How is your Jewish life with your kids the same and/or different from the way you were raised?
The difference is my kids are growing up FFB [frum/religious from birth]; I did not. Please G-d, my kids will grow up in Israel.
What is the secret of homeschooling limudei kodesh? (is there a secret???)
The secret....are you ready for it!? I believe there is no Limudei Kodesh vs Chol [Jewish vs Secular Studies]. Everything in life has a G-d component. I teach from that perspective only. I live from that perspective and I parent from there.
When we walk by a homeless person on the street I teach about Tzedaka and gratefulness to Hashem, when we watch Barney I talk about chesed and manners when we have guests for Shabbat we learn about sharing what you have. My approach to Torah is holistic.
Your husband is a rabbi in a fairly traditional teaching role - do you feel any pressure from the community to adapt / conform to expectations of a rebbetzin and her family?
Yes, 100 percent, I feel pressure to do things.
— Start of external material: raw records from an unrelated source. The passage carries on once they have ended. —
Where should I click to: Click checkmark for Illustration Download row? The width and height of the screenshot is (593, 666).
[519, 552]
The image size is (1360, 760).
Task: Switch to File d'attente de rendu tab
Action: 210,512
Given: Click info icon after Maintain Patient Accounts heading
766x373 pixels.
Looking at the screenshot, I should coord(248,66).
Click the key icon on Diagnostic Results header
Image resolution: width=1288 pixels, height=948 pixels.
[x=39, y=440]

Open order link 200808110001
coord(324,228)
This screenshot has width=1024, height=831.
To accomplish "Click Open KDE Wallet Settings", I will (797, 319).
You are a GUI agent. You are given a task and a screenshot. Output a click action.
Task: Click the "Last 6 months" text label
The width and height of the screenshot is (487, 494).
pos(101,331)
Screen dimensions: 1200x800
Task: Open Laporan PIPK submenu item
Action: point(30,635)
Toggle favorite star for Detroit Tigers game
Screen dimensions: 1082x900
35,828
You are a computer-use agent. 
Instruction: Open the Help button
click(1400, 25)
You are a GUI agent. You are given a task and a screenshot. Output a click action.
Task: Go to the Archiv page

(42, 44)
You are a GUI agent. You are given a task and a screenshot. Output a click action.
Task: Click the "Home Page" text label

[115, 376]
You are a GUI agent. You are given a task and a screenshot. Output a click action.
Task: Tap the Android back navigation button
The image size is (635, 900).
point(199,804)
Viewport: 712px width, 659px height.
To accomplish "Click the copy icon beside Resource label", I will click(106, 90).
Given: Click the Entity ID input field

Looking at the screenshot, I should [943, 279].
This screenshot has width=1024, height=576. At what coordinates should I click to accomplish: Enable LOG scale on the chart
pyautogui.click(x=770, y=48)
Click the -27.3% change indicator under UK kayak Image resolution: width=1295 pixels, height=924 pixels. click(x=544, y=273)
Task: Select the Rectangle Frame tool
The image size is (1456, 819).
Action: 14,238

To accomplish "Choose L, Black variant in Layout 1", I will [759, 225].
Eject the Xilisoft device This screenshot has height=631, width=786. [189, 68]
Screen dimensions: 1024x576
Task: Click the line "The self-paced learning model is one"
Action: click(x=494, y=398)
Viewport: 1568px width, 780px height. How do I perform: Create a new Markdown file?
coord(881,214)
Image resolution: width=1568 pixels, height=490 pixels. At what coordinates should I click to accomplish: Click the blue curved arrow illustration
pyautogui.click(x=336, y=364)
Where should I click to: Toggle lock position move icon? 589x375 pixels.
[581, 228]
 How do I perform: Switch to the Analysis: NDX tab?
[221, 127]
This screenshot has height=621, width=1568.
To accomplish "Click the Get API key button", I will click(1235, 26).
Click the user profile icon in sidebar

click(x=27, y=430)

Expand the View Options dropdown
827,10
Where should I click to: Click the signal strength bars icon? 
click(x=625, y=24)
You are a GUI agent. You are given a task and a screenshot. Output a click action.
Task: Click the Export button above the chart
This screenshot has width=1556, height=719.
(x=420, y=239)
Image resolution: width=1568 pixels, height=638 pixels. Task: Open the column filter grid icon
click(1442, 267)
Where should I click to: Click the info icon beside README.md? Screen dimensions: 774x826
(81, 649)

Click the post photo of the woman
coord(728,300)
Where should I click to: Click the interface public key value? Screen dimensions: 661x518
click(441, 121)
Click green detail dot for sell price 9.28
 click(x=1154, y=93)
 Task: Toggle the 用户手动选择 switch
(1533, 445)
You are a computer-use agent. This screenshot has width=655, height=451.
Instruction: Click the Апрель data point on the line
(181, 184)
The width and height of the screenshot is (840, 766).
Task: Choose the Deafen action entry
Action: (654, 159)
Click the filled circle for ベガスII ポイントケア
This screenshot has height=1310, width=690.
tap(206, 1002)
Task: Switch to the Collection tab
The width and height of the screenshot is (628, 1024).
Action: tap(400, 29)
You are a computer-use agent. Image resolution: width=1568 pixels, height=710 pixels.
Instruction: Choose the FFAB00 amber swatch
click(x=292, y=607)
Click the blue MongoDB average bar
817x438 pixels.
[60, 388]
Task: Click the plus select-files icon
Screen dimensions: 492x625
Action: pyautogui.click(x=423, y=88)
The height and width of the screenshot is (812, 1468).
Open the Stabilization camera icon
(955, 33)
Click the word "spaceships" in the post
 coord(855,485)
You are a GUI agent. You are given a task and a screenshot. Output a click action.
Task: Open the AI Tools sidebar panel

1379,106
Rabbi Nivin says that every person needs a “tripod of objectivity.” Imagine the tripod: one foot is a person further along in their life cycle than you (a Rav), the second foot of the tripod is a person who is “behind” you (eg, if you are seasoned mom of a few kids, this might be someone who is just starting to have children), and the third foot/base is a student.
These three grounding people keep you Kosher, growing and on your toes. I am very, very aware that people consider me their Rebbenson and because of this I have to try harder and keep working on myself.
What's the most important thing Jewish parents should know if they're thinking about or just getting started in homeschooling?
The most important things that I think Jewish parents who are just joining the homeschooling world should know:
- Let go of fear.
- Sit down and actually look at your child. Who is he/she? Children have a personality from the get-go.
- Respect your child and involve them in their own education.
- Know for certain that no one way of schooling is the answer for everything.
- Life is complex, complicated and ever-changing. Teach your children how to adapt to the waves of life.
- Teach your children to be empathetic, good and moral people.
- Never sacrifice your relationship with them.
- Enjoy the ride!
My last piece of advice is if you are not enjoying the ride, neither are they.
Hope you found that as fantastically helpful as I did! Happy Victoria Day to those of us here in Canada!!!